Extracted data entries
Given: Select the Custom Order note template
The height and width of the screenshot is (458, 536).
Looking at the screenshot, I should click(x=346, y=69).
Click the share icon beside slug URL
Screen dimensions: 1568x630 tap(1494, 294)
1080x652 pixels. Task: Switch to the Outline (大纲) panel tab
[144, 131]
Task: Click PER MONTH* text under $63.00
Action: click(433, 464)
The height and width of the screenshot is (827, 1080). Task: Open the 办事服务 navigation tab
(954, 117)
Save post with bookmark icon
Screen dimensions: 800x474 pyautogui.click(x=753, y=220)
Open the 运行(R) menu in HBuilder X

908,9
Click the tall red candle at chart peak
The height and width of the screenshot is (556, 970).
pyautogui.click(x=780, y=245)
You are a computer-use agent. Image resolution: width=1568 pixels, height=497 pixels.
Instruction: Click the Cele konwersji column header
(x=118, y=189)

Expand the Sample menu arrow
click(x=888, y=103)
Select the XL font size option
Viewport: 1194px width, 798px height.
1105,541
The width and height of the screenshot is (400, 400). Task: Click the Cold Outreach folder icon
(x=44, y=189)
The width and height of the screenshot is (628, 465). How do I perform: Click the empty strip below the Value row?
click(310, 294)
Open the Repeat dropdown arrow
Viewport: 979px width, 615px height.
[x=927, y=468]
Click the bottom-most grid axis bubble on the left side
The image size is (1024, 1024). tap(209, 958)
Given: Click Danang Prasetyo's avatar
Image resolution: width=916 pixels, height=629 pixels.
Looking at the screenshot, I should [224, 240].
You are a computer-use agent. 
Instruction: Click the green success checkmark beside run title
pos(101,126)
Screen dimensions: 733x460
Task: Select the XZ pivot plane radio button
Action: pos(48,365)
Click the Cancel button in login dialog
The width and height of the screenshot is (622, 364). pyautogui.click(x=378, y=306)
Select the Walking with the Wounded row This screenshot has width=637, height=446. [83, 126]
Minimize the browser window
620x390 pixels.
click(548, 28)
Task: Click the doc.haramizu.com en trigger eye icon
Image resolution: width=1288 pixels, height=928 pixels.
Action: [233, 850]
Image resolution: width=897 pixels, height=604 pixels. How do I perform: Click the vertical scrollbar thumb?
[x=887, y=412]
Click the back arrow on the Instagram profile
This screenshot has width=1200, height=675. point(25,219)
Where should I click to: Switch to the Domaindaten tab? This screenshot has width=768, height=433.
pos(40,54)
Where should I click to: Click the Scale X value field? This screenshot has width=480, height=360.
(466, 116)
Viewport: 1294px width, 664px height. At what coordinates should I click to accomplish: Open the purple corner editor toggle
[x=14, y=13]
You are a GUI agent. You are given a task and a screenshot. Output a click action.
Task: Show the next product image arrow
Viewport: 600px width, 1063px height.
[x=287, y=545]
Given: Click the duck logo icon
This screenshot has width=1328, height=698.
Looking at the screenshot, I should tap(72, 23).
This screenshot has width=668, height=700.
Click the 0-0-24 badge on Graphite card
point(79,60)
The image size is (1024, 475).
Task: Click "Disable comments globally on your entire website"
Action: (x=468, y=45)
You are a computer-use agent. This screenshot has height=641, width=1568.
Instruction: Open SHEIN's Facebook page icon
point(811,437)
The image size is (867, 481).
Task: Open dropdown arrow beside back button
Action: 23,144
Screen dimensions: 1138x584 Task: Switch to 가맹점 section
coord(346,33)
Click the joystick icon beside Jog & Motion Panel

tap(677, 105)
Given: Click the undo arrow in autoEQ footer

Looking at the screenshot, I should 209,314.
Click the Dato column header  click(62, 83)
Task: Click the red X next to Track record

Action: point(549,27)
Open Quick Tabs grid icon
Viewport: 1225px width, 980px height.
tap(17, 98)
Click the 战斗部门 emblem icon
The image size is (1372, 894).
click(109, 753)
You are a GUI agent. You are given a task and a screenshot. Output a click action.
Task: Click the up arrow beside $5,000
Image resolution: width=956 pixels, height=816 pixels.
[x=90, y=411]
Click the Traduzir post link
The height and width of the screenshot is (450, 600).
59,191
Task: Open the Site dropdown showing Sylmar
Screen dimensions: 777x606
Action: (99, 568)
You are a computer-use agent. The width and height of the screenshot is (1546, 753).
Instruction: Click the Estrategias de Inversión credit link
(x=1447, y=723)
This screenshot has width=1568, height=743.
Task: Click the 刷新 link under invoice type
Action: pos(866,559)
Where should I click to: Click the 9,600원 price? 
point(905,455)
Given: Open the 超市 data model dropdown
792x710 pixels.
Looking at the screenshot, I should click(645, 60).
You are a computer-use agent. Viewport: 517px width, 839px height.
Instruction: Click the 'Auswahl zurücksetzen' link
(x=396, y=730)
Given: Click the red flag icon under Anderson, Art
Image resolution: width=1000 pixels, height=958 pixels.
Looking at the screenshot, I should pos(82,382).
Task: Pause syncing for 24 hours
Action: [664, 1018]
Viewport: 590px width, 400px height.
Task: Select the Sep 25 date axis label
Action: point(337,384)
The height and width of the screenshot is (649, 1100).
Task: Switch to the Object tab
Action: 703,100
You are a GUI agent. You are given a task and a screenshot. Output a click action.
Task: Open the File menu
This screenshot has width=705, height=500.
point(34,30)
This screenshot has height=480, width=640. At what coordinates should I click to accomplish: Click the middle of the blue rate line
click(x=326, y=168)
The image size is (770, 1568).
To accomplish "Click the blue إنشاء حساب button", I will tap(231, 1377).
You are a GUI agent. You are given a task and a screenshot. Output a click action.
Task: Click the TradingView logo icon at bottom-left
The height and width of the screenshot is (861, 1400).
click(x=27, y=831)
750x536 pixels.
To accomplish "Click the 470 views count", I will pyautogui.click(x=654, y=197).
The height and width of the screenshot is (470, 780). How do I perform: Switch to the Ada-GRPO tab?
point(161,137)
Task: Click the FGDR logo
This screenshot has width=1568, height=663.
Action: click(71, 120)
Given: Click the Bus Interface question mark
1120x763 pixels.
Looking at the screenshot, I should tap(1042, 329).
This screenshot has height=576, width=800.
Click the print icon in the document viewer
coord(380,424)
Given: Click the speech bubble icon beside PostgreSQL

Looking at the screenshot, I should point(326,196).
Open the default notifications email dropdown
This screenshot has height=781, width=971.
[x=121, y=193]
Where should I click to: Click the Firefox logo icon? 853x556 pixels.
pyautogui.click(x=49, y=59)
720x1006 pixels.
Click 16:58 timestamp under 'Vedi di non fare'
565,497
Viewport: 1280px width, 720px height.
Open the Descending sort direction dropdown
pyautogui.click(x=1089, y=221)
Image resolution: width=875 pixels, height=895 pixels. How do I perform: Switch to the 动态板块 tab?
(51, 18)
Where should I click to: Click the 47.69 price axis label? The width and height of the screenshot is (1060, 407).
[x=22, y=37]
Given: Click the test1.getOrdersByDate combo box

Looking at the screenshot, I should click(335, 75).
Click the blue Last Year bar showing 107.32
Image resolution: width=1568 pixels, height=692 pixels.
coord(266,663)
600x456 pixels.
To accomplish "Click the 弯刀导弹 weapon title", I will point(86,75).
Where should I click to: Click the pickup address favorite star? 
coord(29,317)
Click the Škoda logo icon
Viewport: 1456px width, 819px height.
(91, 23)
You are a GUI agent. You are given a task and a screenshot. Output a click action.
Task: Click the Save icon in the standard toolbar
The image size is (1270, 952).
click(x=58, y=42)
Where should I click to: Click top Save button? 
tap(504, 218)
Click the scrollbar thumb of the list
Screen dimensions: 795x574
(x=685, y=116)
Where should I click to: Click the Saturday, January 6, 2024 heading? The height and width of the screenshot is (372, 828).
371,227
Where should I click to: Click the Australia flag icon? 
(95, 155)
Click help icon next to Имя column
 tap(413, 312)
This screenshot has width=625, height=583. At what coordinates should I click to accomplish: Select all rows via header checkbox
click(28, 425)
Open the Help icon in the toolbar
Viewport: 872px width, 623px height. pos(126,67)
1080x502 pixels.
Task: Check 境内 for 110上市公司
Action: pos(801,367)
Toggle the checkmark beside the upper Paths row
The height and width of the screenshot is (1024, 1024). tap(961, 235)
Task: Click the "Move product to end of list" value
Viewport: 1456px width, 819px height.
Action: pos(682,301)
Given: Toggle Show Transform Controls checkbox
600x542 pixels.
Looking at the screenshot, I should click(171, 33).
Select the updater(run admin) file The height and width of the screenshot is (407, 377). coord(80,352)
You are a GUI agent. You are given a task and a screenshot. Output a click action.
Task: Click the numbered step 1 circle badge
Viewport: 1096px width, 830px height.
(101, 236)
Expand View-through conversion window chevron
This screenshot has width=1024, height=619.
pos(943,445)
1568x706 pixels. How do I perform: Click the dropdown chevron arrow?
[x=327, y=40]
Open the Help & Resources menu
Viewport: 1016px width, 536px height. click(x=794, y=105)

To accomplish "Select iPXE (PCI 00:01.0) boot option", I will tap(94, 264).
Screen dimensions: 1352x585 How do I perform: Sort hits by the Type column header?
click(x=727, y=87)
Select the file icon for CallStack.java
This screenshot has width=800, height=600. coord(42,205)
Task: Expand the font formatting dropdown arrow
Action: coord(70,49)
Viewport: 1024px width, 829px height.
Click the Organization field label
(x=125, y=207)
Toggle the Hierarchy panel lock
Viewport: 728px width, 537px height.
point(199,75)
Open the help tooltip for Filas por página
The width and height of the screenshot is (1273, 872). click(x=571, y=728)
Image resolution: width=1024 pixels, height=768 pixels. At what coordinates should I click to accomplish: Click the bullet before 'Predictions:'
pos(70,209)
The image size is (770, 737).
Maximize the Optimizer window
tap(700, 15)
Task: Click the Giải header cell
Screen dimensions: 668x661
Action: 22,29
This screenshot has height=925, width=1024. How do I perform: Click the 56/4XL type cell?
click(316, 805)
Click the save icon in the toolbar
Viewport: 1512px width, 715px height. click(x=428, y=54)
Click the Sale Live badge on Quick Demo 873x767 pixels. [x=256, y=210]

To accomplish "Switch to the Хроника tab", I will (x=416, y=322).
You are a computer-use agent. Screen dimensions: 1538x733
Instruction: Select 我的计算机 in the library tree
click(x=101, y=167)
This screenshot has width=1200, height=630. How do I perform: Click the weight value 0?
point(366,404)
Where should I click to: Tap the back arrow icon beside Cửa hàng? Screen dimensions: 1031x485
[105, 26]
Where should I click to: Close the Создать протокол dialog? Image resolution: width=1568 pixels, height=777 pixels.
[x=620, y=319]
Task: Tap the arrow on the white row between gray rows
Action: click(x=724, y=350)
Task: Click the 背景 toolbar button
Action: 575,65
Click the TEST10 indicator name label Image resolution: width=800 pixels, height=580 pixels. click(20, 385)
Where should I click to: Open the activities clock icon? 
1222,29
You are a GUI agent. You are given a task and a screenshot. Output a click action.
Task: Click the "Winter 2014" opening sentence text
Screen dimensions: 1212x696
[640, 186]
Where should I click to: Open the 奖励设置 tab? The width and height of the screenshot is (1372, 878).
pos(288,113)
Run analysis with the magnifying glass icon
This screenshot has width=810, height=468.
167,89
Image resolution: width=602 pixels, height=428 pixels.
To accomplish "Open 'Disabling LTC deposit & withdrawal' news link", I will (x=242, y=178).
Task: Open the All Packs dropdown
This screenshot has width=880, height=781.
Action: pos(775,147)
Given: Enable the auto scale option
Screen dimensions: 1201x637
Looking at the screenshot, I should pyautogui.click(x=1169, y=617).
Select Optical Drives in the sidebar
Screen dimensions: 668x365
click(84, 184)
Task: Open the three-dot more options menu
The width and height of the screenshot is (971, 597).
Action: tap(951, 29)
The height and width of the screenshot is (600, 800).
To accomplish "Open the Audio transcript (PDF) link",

* EXERCISE DESCRIPTION
Scan the records above line by line, counting those where the word "showing" appears, and give the count alone.

* ANSWER SPACE
2